Factoring Out the GCF

6x² + 12x

= 6x ⋅ x + 6x ⋅ 2

= 6x(x + 2)

Thus, 6x and (x + 2) are the two factors of the polynomial 6x² + 12x

Middle-Term Method

For polynomials with 3 terms (trinomials, quadratic, or 2^nd-degree polynomials) of the form ax² + bx + c (here, a ≠ 0), first, we need to find the two numbers that multiply to ac and then add up to b (middle term). We then rewrite the trinomial by breaking down the middle term as ax² + (m + n)x + c and group the terms to factor. 

Here, m + n = b and mn = ac

When a = 1

Let us factor the polynomial x² – 3x – 10 …..(i)

Comparing With the Standard Form

As we know, the standard form of a trinomial is ax² + bx + c …..(ii)

Comparing the expressions (i) and (ii), we get

a = 1, b = -3, and c = -10

Thus, ac = (1)(-10) = -10 

Finding Two Numbers

Since ac = -10, we need two numbers that multiply to give -10 and add up to -3

Here, -10 = (-5)(2), and b = -3 = -5 + 2

Writing the Trinomial

Now, x² – 3x – 10

= x² + (-5 + 2)x + (-5)(2)

= x² – 5x + 2x – 10

= x(x – 5) + 2(x – 5)

= (x – 5)(x + 2)

Thus, x² – 3x – 10 is factored as (x – 5)(x + 2)

When a ≠ 1

Let us factor the polynomial 2x² + 9x + 10 …..(i)

Comparing With the Standard Form

As we know, the standard form of a trinomial is ax² + bx + c …..(ii)

Comparing the expressions (i) and (ii), we get

a = 2, b = 9, and c = 10

Thus, ac = (2)(10) = 20 

Finding Two Numbers

Since 20 = (5)(4) and b = 9 = 5 + 4

Here, the numbers are 5 and 4, which multiply to get 20 and add up to 9.

Writing the Trinomial

Now, 2x² + 9x + 10

= 2x² + (5 + 4)x + 10

= 2x² + 5x + 4x + 10

= x(2x + 5) + 2(2x + 5)

= (2x + 5)(x + 2)

Thus, 2x² + 9x + 10 = (2x + 5)(x + 2)

Grouping Method

This method is useful for polynomials with four or more terms (known as cubic or 3^rd-degree polynomials). To factor a polynomial by grouping, the terms of the given polynomial are grouped in pairs to find the zeroes. The GCF is then factored out from each group.

Let us factor the polynomial x³ + 3x² + 2x + 6

Grouping the Terms in Pairs

x³ + 3x² + 2x + 6

= (x³ + 3x²) + (2x + 6)

Factoring Out the GCF From Each Group

= x²(x + 3) + 2(x + 3)

Combining the Factored Groups

= (x + 3)(x² + 2)

Thus, (x + 3)(x² + 2) is the factored form of the polynomial x³ + 3x² + 2x + 6

Here is a summary of the different methods of factoring polynomials.

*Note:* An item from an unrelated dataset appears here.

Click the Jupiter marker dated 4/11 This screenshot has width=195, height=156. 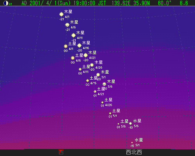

The ‘Box or ‘Grid’ method for factoring polynomials is an alternative to the grouping method, especially when the leading coefficient is a ≠ 1 or a ≠ -1

Let us factor the trinomial 2x² + 7x + 6 …..(i)

Comparing With the Standard Form

As we know, the standard form of a trinomial is ax² + bx + c …..(ii)

Comparing the expressions (i) and (ii), we get

a = 2, b = 7, and c = 6

Thus, ac = (2)(6) = 12 

Finding Two Numbers

Since 12 = (3)(4) and b = 7 = 3 + 4

Here, the numbers are 3 and 4, which multiply to get 12 and add up to 7.

Forming the Box

Here, we place the terms in their corresponding boxes:

• The first term is placed in the upper left box.
• The constant is placed in the lower right box.
• The numbers (found in step 2) with a variable x are then placed in the remaining empty boxes, irrespective of their orders. 

Finding the greatest common factor in each row and column

Here,

GCF of the first row is GCF(2x², 4x) = 2x

GCF of the second row is GCF(3x, 6) = 3

GCF of the first column is GCF (2x², 3x) = x

GCF of the second column is GCF (4x, 6) = 2

Now, placing them on the side and top of the box, we get

Writing the Polynomial in Factored Form

The first factor is found by adding the terms in the left column, while the second factor is determined by adding the terms in the top row.

Thus, the answer is (2x + 3)(x + 2)

Special Forms – By Using Identities

Some special forms of polynomials can be easily factored using identities.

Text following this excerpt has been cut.